*** Supplied information ***

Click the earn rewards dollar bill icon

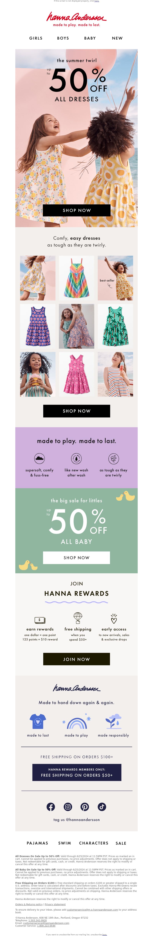pos(40,620)
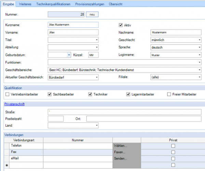Select the new-row asterisk in Verbindungen
This screenshot has width=205, height=171.
(x=6, y=165)
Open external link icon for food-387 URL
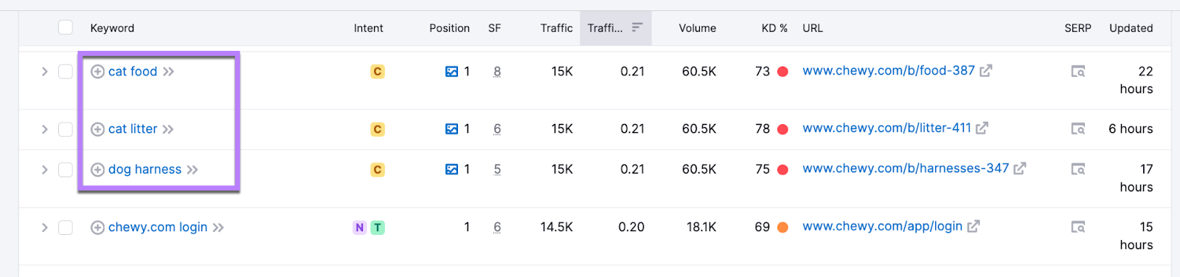Viewport: 1180px width, 277px height. (x=986, y=71)
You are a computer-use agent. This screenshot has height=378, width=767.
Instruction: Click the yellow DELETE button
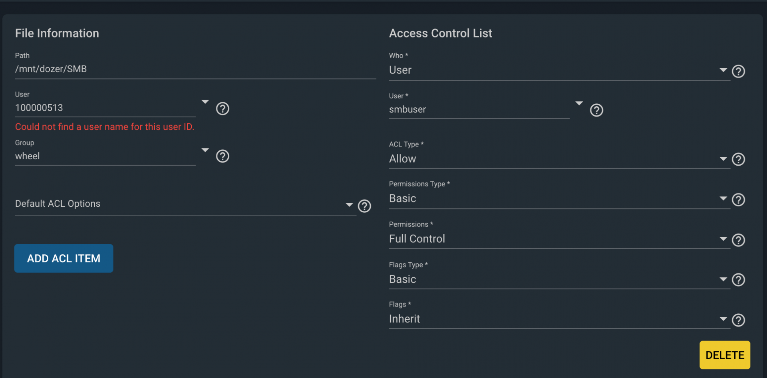point(725,355)
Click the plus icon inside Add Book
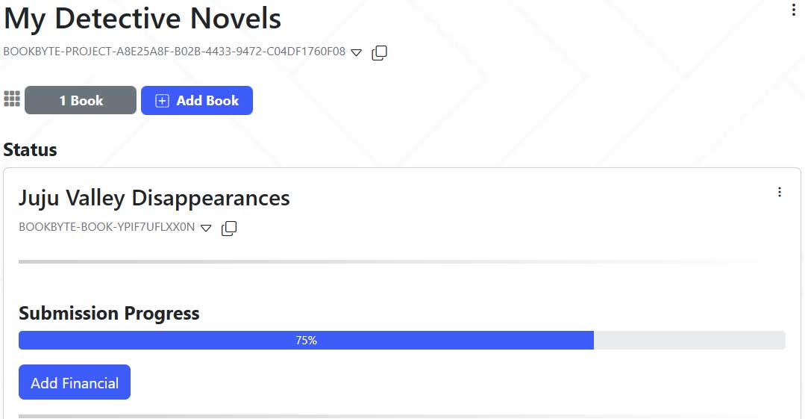The height and width of the screenshot is (419, 805). pyautogui.click(x=162, y=101)
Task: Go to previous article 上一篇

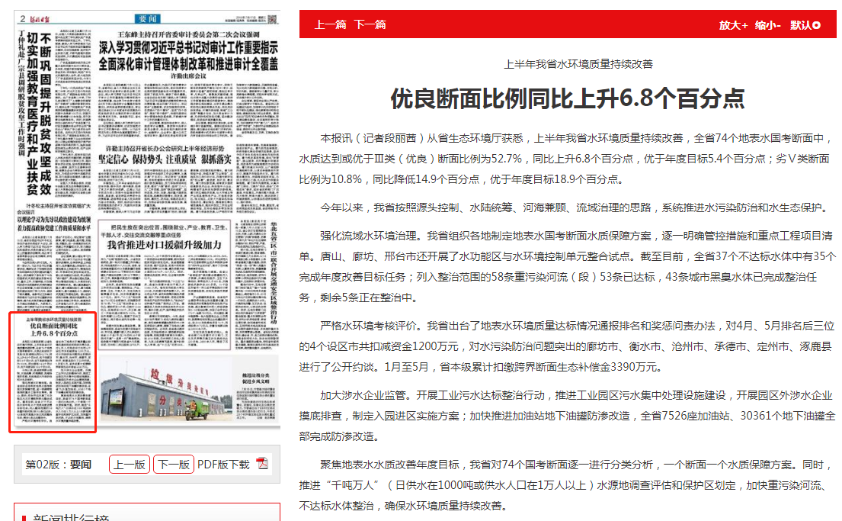Action: tap(330, 24)
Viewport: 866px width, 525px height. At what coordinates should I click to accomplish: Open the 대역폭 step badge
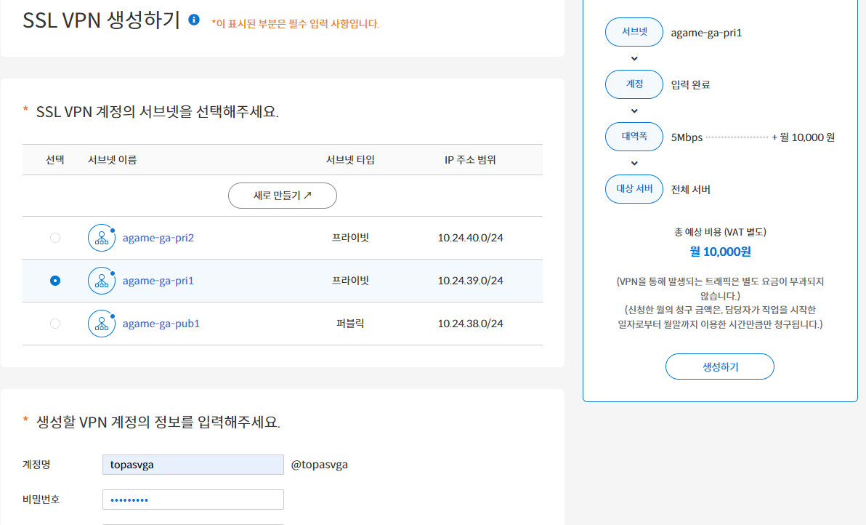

*** End of Supplied information ***

Exercise = Reproduce every record in full. Leave out the images.

Your solution =
Click the earn rewards dollar bill icon

pos(40,620)
Select the new-row asterisk in Verbindungen
This screenshot has width=205, height=171.
(x=6, y=165)
Open external link icon for food-387 URL
Viewport: 1180px width, 277px height. (x=986, y=71)
You are a computer-use agent. This screenshot has height=378, width=767.
Instruction: Click the yellow DELETE button
point(725,355)
Click the plus icon inside Add Book
The height and width of the screenshot is (419, 805). pyautogui.click(x=162, y=101)
Task: Go to previous article 上一篇

Action: tap(330, 24)
Viewport: 866px width, 525px height. At what coordinates should I click to accomplish: Open the 대역폭 step badge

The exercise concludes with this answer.